▸ **What to produce**
Within the records that follow, restate exactly the lines from the line with "Open Effective Vaccines" down to the line with "This screenshot has width=898, height=505.", including both. Omit the pictures.

##### Data supplied #####

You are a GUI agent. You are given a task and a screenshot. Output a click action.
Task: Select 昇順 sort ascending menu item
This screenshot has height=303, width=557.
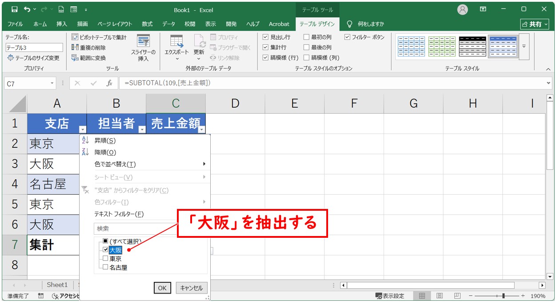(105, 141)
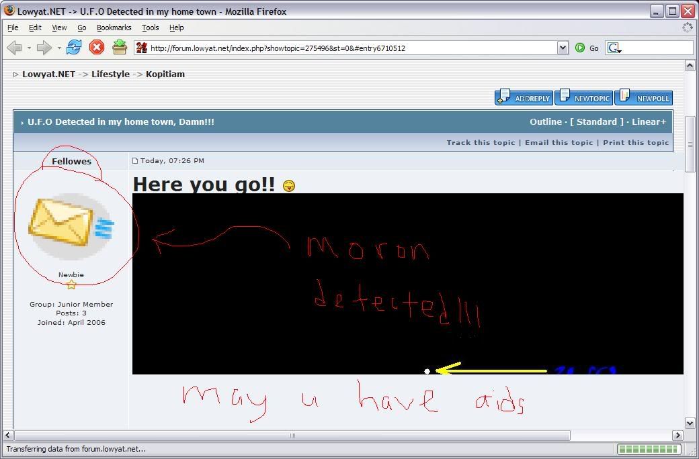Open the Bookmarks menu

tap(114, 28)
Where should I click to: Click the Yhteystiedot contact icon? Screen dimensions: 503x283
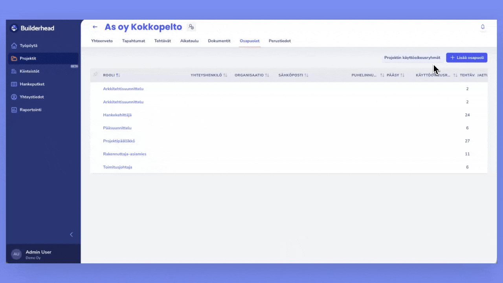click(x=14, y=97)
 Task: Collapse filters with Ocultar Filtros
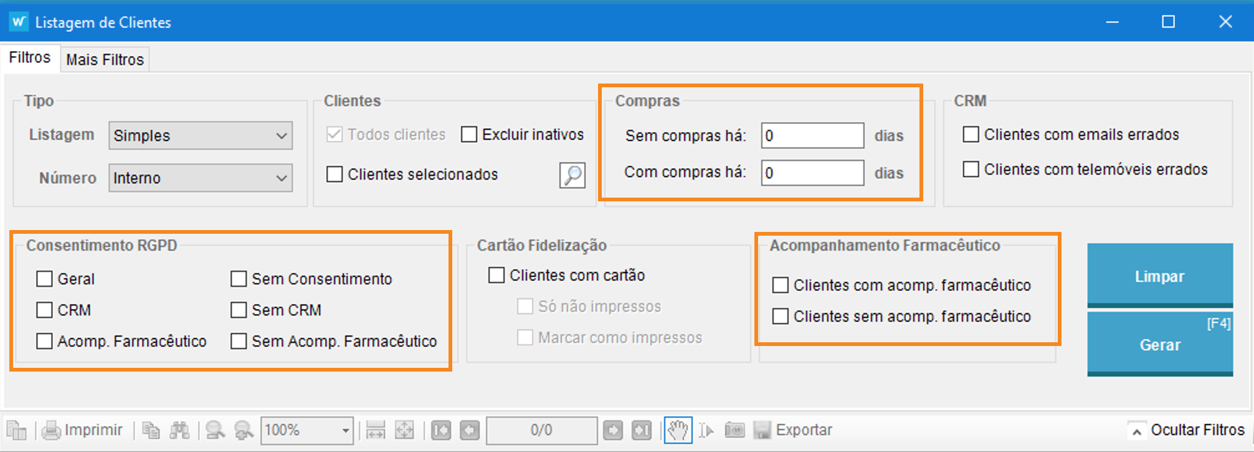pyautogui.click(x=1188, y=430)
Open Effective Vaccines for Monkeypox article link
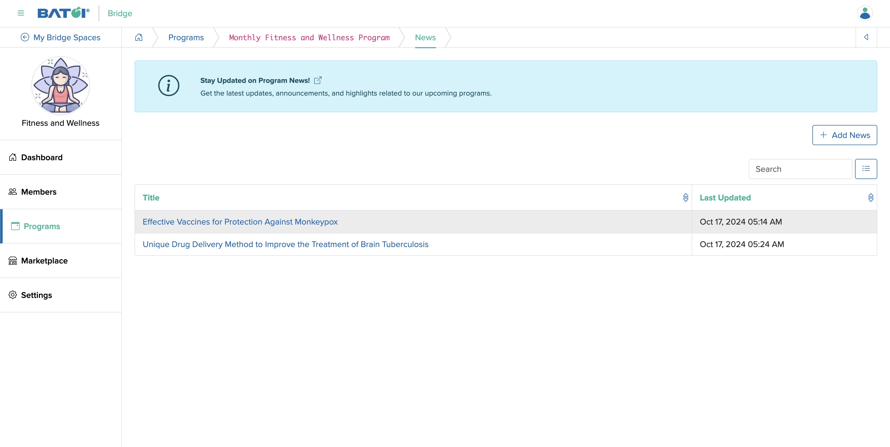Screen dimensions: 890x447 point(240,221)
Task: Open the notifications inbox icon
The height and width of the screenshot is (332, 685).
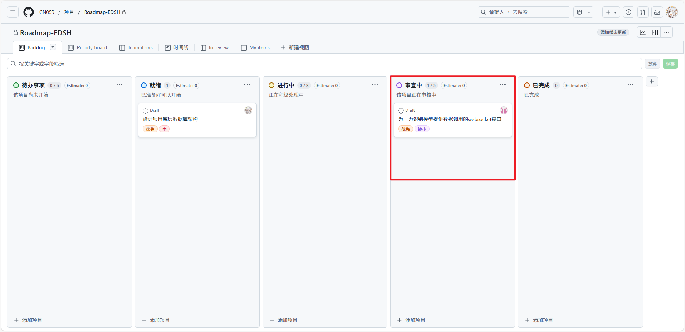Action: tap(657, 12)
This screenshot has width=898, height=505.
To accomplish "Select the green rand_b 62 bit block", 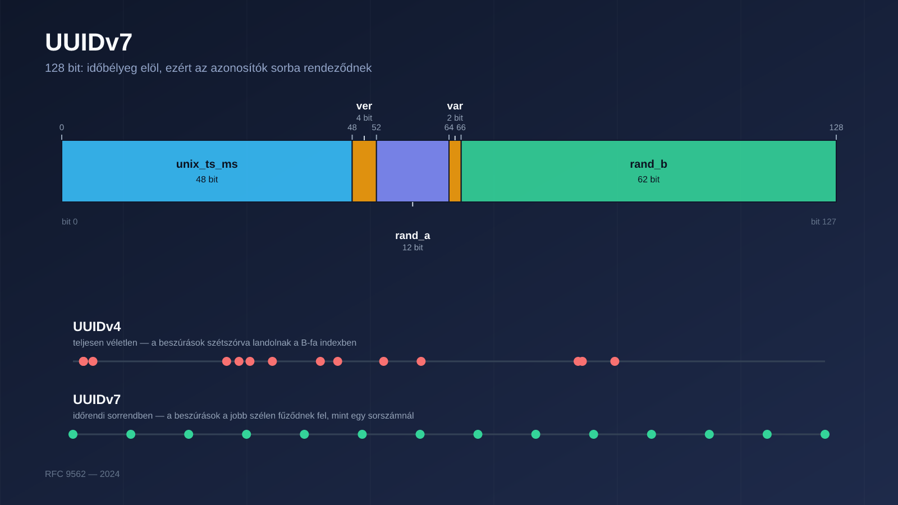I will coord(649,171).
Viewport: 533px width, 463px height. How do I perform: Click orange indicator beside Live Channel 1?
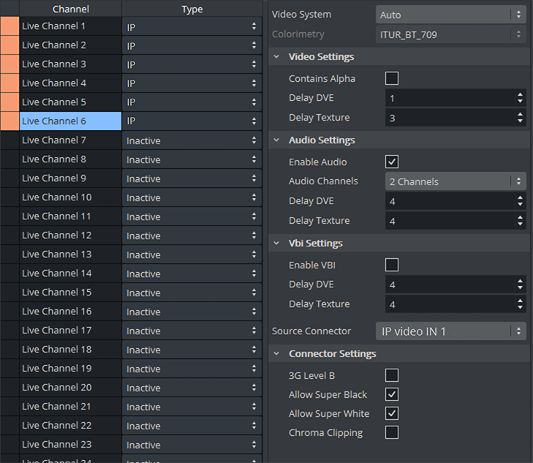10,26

#####

▸ **Exercise output**
Open Effective Vaccines for Monkeypox article link
Screen dimensions: 890x447 point(240,221)
Task: Open the notifications inbox icon
The height and width of the screenshot is (332, 685).
Action: tap(657, 12)
This screenshot has width=898, height=505.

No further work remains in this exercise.